◆ Provided text:
•••

The taxation of Family Limited Partnerships should be carefully considered in advance of setting up and rolling out your new FLP.

FAMILY LIMITED PARTNERSHIP DEFINED

State laws have provisions allowing people to establish limited partnerships.  Limited partnerships provide limited liability protection for the limited partners similar to the liability protection afforded corporation shareholders.  The limited partnership is established by filing a form in the state in which it is being established and by the preparation of a limited partnership agreement which governs the ownership income and management of the partnership. The limited partnership agreement is custom prepared by the attorney forming the limited partnership and can have many variable aspects that need to be considered as part of the formation process.

A family limited partnership is legally no different from any other limited partnership except that it’s only members are family members. The term “family limited partnership” is something commonly used in the estate planning and asset protection field. A family limited partnership will have one or more general partners and one or more limited partners. Their respective roles are defined in the chart below:

THE ROLES OF THE PARTNER TYPES

Partner type What they do
♦ General Partners Manage and control all of the money, business and affairs of the partnership.   They sign all checks and all contracts that the partnership enters into.
♦ Limited Partners Limited partners have no voice in the management and no control.  They only have voting rights to vote on specific things such as sale of property or removal of the General Partner

THE IRS DOES RECOGNIZE FAMILIY LIMITED PARTNERSHIPS FOR TAX PURPOSES

The Internal Revenue Code, which is the place where all of the federal tax laws are located in the federal legal system, has provisions for partnerships.  There is no distinction in the tax laws between prayer partnerships, limited partnerships, and family limited partnerships. Any partnership is a separate legal entity and would need to obtain a federal tax ID# upon formation.   Tax returns to be filed are the form 1065 income tax return and California  partnership tax return form 565. These tax returns are due on April 15.

WHO PAYS THE TAXES ON PARTNERSHIP INCOME?

The partnership does not actually pay any income taxes. The partnership tax returns merely report the income for the total partnership enterprise. The partners are identified in the partnership income tax returns and the percentages of ownership of assets and income are stated.  The partnership income is then allocated to each partner according to his or her percentage.  The partnership income tax returns have a form K-1 for each partner stating that partner’s share of the partnership income, deductions and credits.  Each partner then takes the form K-1 to his or her tax return preparer and the amounts on the form K-1 are reported on the the partners’ personal income tax returns.  A partnership is often referred to in tax literature as a “pass through entity” meaning that all partnership income is not taxed at the partnership level but simply passes through and is tax to the partners on their individual income tax returns.

•••

◆ Dataset rows:
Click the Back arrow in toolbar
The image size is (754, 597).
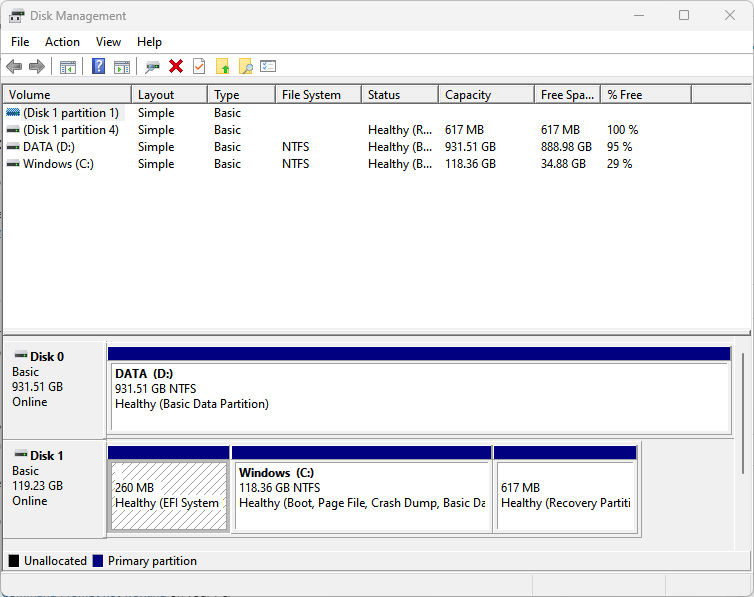(14, 67)
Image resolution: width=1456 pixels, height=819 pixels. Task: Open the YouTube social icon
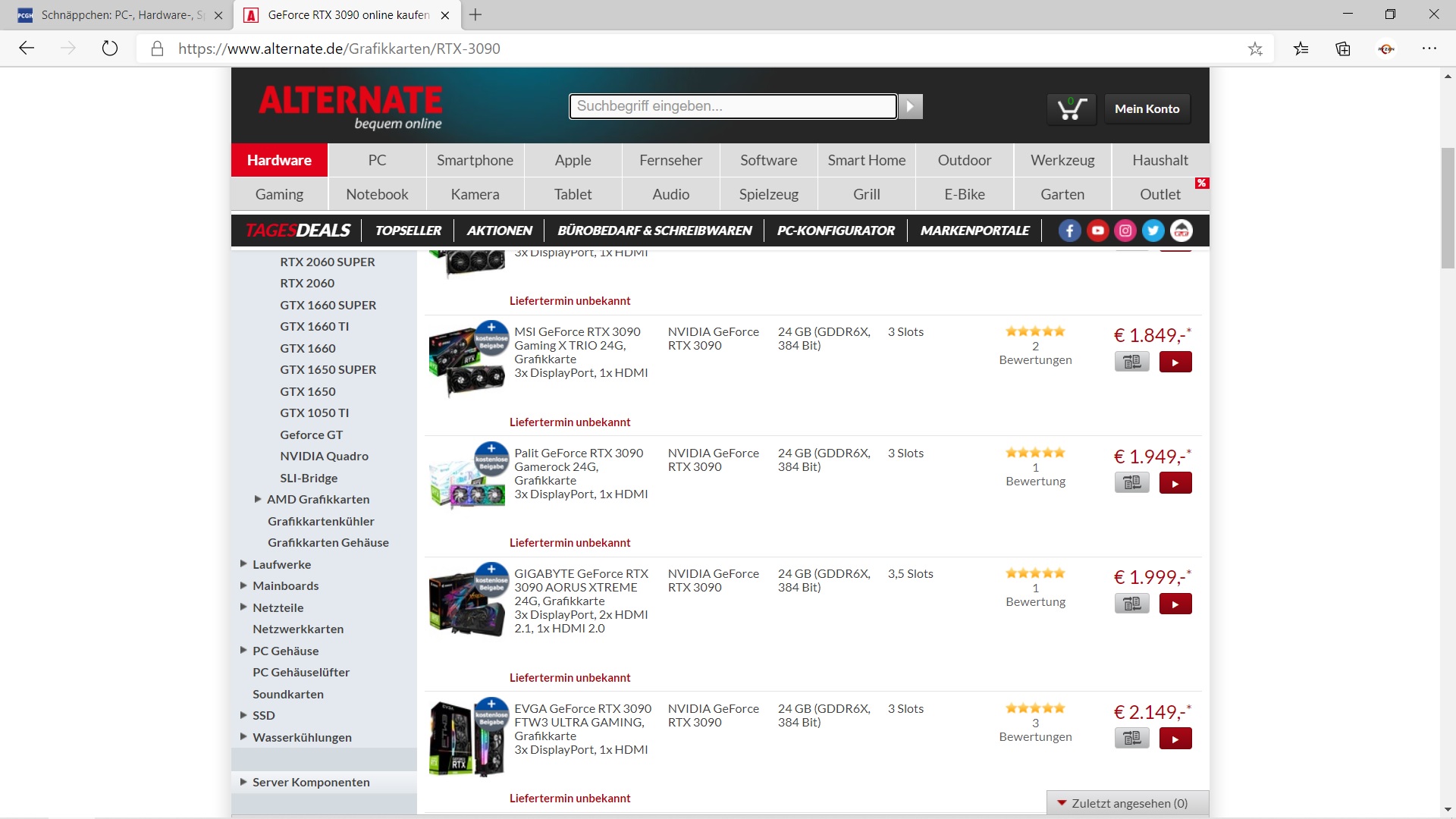click(1097, 231)
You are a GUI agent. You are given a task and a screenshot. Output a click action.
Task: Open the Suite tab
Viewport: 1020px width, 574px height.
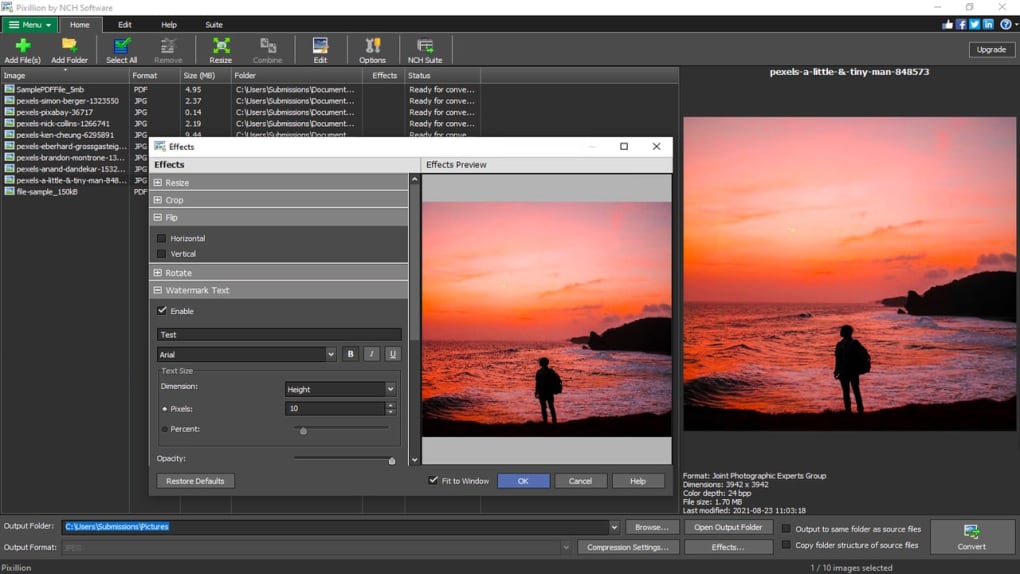pyautogui.click(x=214, y=25)
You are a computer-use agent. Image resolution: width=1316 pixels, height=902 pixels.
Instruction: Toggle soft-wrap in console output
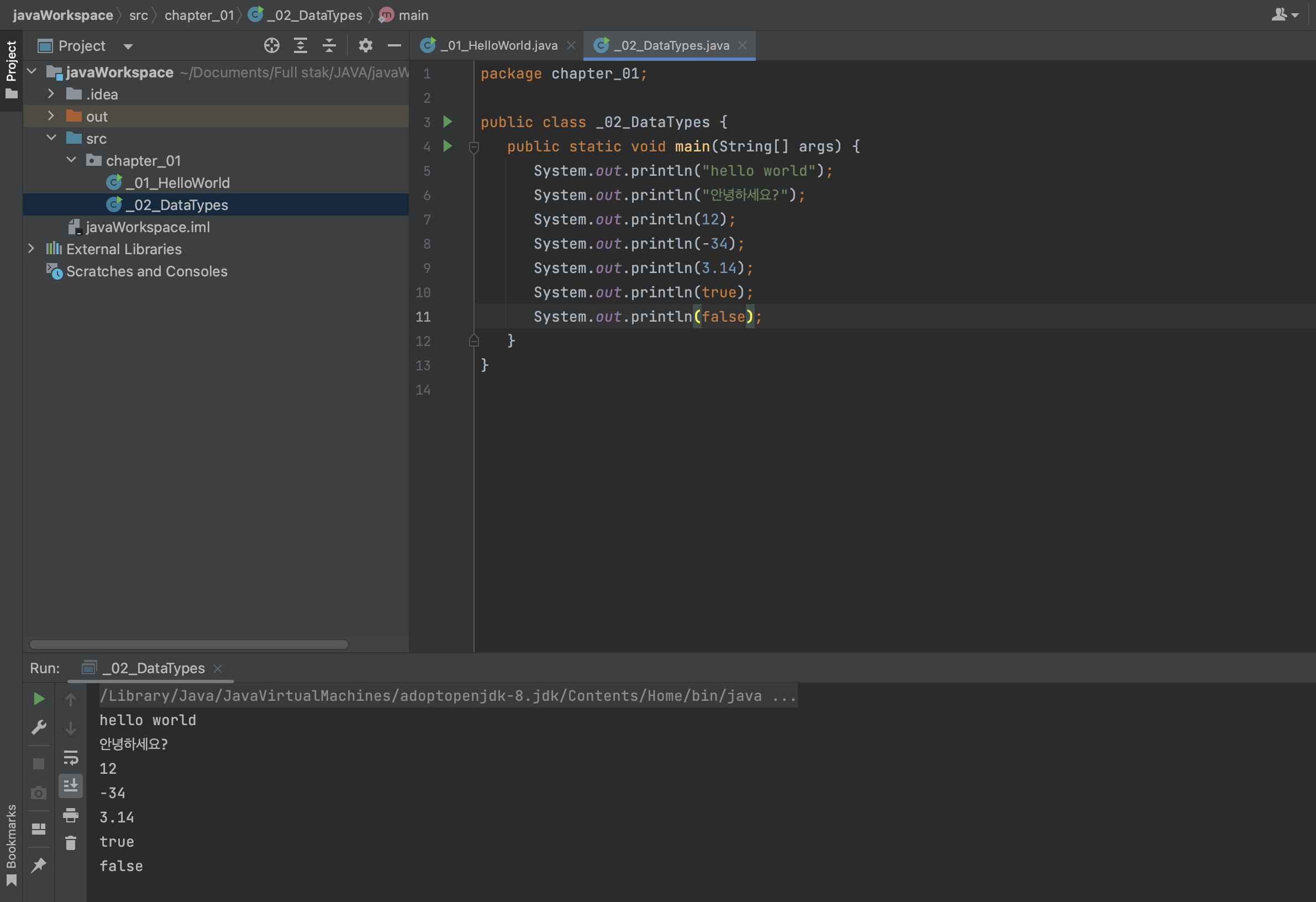point(70,757)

•••

◆ Jobs:
1 – From the article on family limited partnerships, extract the stretch from "A family limited partnership is" through "partnership enters into.".
2 – List every tax form that the article on family limited partnerships identifies by number or letter.

◆ Responses:
1 –
A family limited partnership is legally no different from any other limited partnership except that it’s only members are family members. The term “family limited partnership” is something commonly used in the estate planning and asset protection field. A family limited partnership will have one or more general partners and one or more limited partners. Their respective roles are defined in the chart below:

THE ROLES OF THE PARTNER TYPES

Partner type What they do
♦ General Partners Manage and control all of the money, business and affairs of the partnership.   They sign all checks and all contracts that the partnership enters into.

2 –
- Form 1065
- Form 565
- Form K-1